User Interface and Database Structure for Chinese Phrasal Stroke and Phonetic Text Input
BACKGROUND OF THE INVENTION
TECHNICAL FIELD
The invention relates to data entry. More particularly, the invention relates to a user interface and database structure for Chinese phrasal stroke and phonetic text input.
DESCRIPTION OF THE PRIOR ART
Chinese stroke text input solutions for the handheld devices currently available on the market are predominantly character based. In such solutions, the user stroke sequence for entry of a character is typically delimited by the user entry of a terminator.
Single character input systems are known. See, for example, the T9 product (T9) offered by AOL/Tegic Communication Inc. (see http://www.tegic.com/).
A phrasal stroke input system is offered by Beijing d-Ear Technologies Co. (see http://www.d-ear.com/Frameset.htm). While the d-Ear product provides phrasal input, it greatly changes the manner in which users' would otherwise enter single characters. Thus, the user is forced to enter exactly four strokes if the character has more than four strokes. This approach presents at least the following problems:
• It does not allow shortcuts, for example the entry of one stroke for each character in the phrase if the phrase is frequently used; and
• The user may want to enter more strokes for certain characters and fewer strokes for other characters, but the d-Ear input system does not support this feature.

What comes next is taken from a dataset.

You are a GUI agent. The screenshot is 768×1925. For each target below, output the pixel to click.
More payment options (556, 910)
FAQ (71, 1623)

It would be advantageous to provide a user interface and database structure for Chinese phrasal stroke and phonetic text input that overcomes the limitations of known devices.
SUMMARY OF THE INVENTION
The invention provides a stroke and phonetic text input entry system that has substantially the same definition of stroke match as that used in T9, where the input is a phrasal input rather than a character input. Phrasal stroke input can make the user's text input faster and more accurate compared to character stroke input. The invention solves the problem of Chinese phrasal stroke by allowing users to enter an arbitrary number of strokes for each character in a phrase, where each character is separated by a delimiter. This invention also allows stroke and phonetic phrasal input methods to share the same phrasal data. In this way, the invention provides a system that is easily learned and efficiently applied. Thus, the invention makes it possible for users to enter multiple characters while keeping their single character input habits.

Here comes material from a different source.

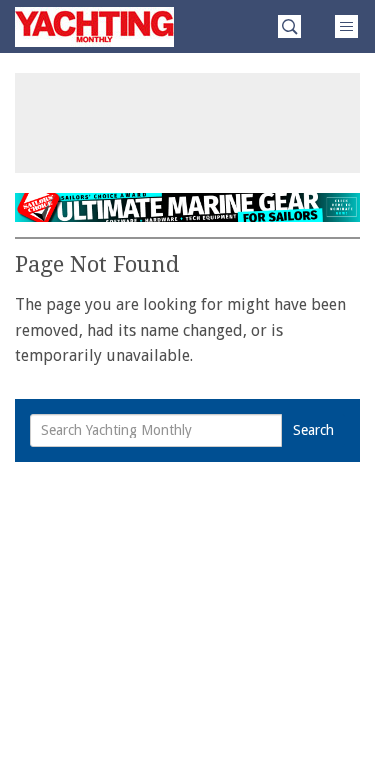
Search (313, 430)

Each Chinese character has a standard stroke sequence in Guo Biao (GB), which is the standard for mainland China (although some users may use non- standard stroke sequences), or multiple sequences for BIG5 Chinese Character Encoding for Traditional (Complex) Characters, which is the de facto standard in Taiwan but not used in mainland China. With the invention, users do not have to enter the complete sequence for a single character, but instead can stop at any point and enter a delimiter which indicates the end of the previous character and the start of the next character. The whole stroke sequence entered by the user
can then be split into groups that are separated by zero or more delimiters. Phrases can then be identified by user entry of groups of characters.
The presently preferred phrase matching criteria are as follows:
• The first stroke group matches the leading stroke sequence of the first character of the phrase;
• The second stroke group matches the leading stroke sequence of the second character of the phrase, etc;
• The phrases that match the entered stroke sequence are presented to the user for selection.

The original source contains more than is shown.